BEGIN Exercise data
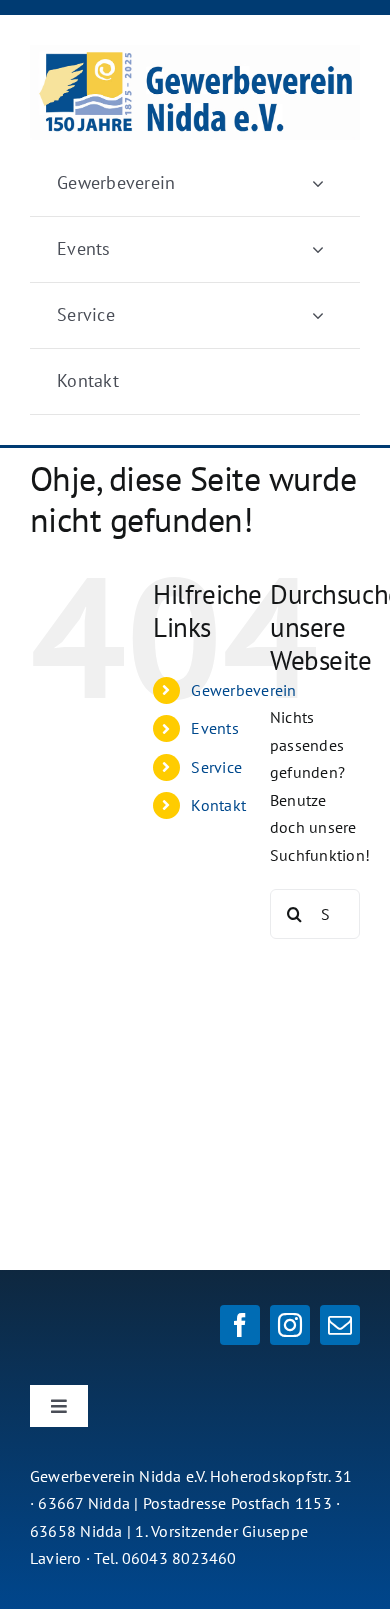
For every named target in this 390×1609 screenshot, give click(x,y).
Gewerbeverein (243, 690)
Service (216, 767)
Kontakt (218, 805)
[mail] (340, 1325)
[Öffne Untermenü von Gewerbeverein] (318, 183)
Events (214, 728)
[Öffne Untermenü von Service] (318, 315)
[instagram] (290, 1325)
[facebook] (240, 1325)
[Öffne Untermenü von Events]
END Exercise data
BEGIN Exercise data
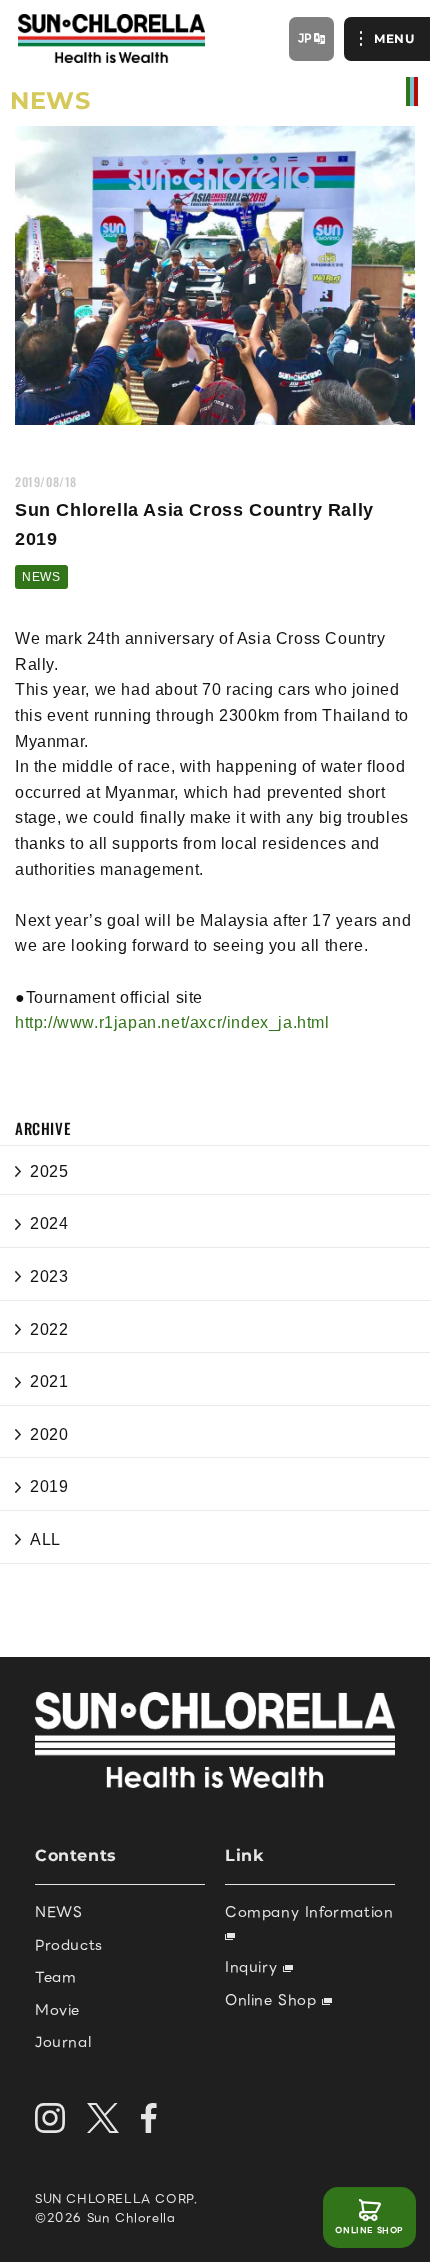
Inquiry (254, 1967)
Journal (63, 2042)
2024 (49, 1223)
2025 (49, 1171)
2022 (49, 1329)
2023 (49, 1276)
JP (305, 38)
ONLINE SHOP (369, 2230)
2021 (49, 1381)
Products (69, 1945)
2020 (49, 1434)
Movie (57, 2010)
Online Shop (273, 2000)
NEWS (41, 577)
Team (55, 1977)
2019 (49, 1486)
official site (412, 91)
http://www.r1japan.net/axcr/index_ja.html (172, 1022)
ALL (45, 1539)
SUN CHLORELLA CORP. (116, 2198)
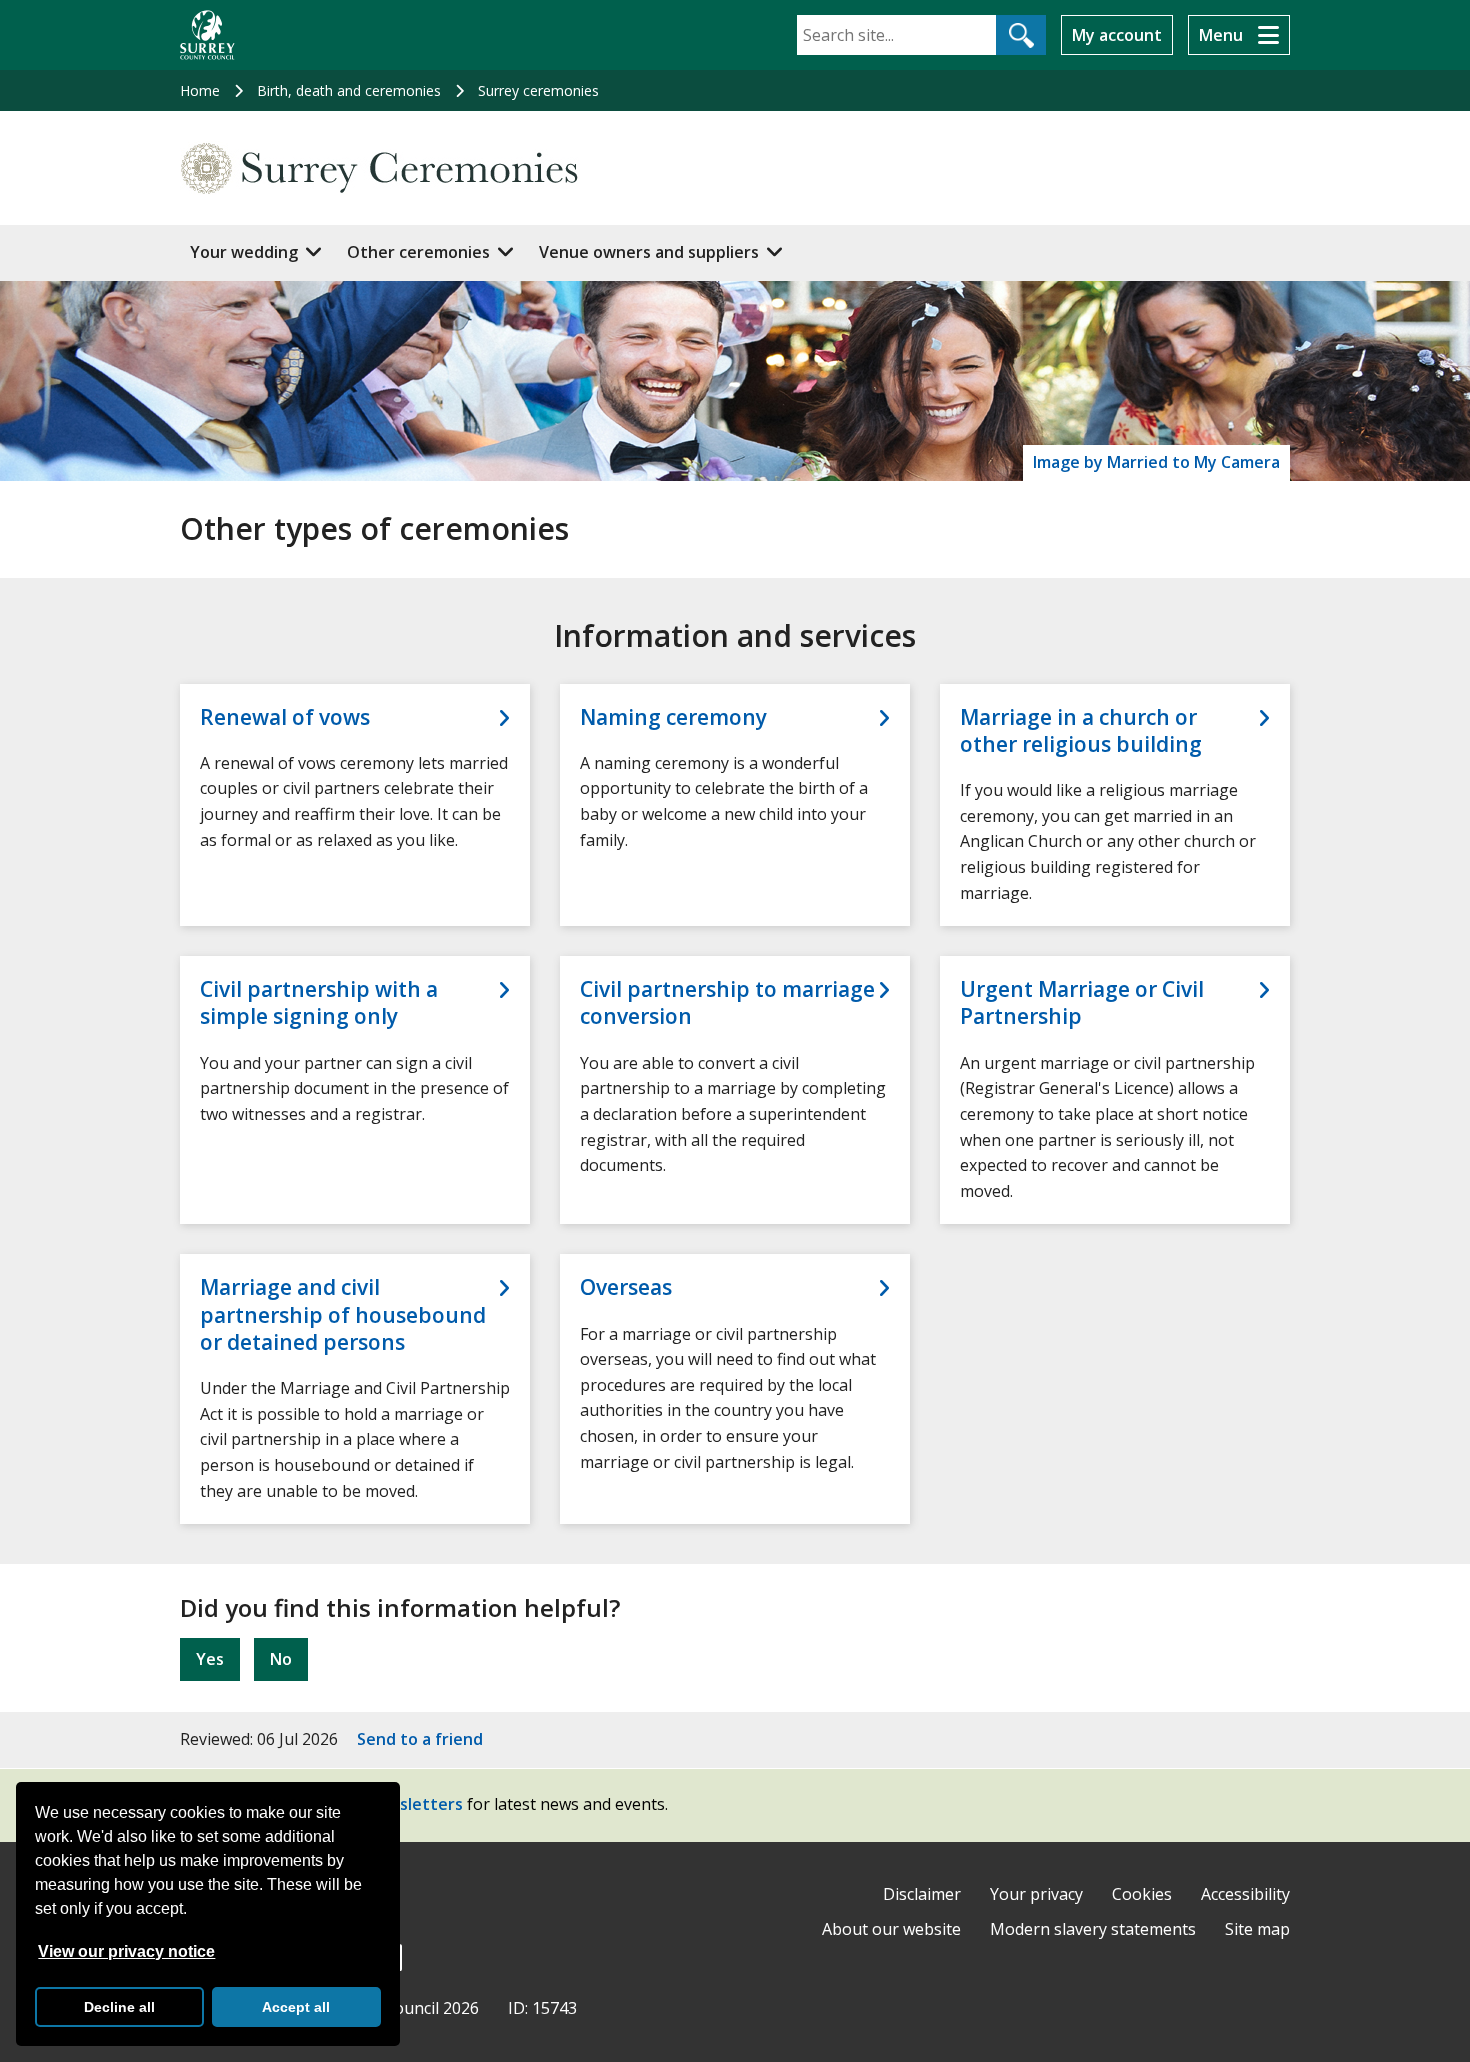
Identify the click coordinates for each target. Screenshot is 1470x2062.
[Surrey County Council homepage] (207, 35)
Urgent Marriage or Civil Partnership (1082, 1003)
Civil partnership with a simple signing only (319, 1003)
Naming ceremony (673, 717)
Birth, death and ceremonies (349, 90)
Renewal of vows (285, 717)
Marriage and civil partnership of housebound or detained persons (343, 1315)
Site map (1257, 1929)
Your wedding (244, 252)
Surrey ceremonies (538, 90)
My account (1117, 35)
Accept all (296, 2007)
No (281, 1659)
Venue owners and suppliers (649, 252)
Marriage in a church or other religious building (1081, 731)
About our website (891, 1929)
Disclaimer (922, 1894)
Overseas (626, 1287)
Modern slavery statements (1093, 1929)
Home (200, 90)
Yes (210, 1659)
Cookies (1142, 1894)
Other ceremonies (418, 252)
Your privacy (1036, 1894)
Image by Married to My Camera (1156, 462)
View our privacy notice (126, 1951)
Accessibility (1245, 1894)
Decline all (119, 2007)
END Exercise data
BEGIN Exercise data
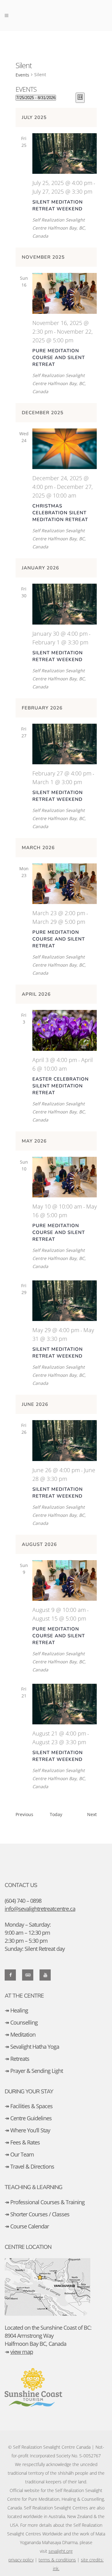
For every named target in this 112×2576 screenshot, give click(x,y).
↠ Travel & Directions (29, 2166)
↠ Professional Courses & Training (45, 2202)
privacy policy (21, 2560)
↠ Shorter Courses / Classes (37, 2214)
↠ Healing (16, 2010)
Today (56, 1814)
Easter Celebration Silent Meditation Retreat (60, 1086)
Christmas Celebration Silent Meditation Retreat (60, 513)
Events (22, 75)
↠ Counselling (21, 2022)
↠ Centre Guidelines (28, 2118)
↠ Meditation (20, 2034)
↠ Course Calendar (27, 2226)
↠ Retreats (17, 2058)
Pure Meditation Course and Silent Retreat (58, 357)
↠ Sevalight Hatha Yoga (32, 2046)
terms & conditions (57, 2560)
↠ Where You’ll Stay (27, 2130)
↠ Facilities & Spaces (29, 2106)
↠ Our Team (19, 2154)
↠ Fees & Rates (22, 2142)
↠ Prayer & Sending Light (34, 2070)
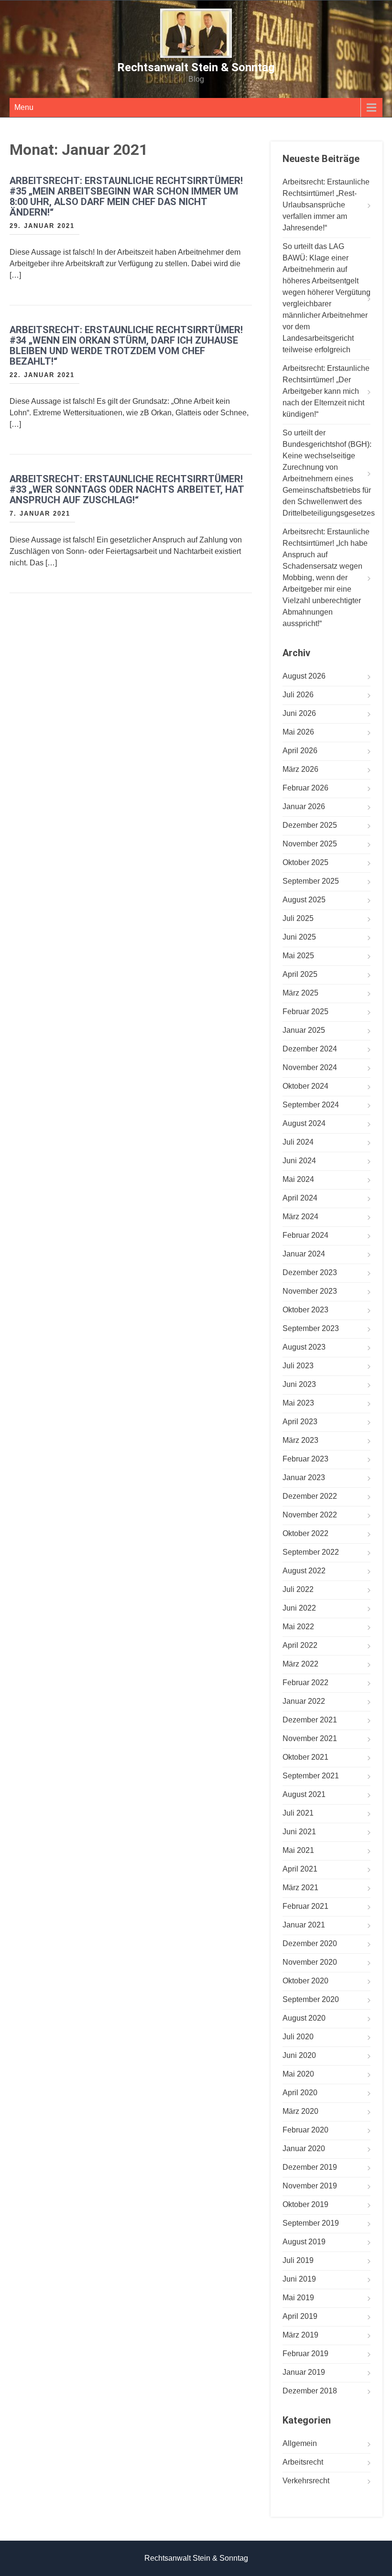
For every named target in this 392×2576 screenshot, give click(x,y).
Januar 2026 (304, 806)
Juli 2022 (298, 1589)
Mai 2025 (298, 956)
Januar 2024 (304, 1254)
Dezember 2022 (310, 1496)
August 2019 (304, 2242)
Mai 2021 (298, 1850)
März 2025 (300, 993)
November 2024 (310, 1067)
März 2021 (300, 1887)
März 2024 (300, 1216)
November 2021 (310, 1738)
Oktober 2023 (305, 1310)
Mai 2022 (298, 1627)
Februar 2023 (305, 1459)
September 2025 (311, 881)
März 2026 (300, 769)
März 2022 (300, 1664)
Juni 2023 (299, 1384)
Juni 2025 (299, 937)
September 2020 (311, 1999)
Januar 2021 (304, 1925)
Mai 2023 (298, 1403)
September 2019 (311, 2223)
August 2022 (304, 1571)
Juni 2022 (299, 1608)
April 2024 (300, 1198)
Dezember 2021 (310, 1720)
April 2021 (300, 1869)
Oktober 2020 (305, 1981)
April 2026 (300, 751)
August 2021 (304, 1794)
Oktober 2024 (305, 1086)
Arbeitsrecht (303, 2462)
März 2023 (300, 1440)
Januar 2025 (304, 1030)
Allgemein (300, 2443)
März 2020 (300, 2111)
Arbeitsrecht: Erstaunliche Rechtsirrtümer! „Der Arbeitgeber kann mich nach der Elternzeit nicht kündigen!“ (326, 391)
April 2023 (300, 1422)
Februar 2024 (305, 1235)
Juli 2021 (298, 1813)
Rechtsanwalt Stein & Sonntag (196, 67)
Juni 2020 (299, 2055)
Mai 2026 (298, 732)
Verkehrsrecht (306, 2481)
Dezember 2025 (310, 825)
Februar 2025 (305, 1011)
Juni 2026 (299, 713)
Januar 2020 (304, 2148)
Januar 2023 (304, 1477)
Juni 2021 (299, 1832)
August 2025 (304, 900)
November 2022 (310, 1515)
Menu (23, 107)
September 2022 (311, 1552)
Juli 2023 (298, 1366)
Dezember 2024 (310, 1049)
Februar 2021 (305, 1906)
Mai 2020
END Exercise data
Would you output, from the records above, exactly the run of lines that starts at the line containing "For every named target in this 390×1609" and ends at the line containing "[Öffne Untermenü von Events]", and only that run?

For every named target in this 390×1609 screenshot, give click(x,y).
Gewerbeverein (243, 690)
Service (216, 767)
Kontakt (218, 805)
[mail] (340, 1325)
[Öffne Untermenü von Gewerbeverein] (318, 183)
Events (214, 728)
[Öffne Untermenü von Service] (318, 315)
[instagram] (290, 1325)
[facebook] (240, 1325)
[Öffne Untermenü von Events]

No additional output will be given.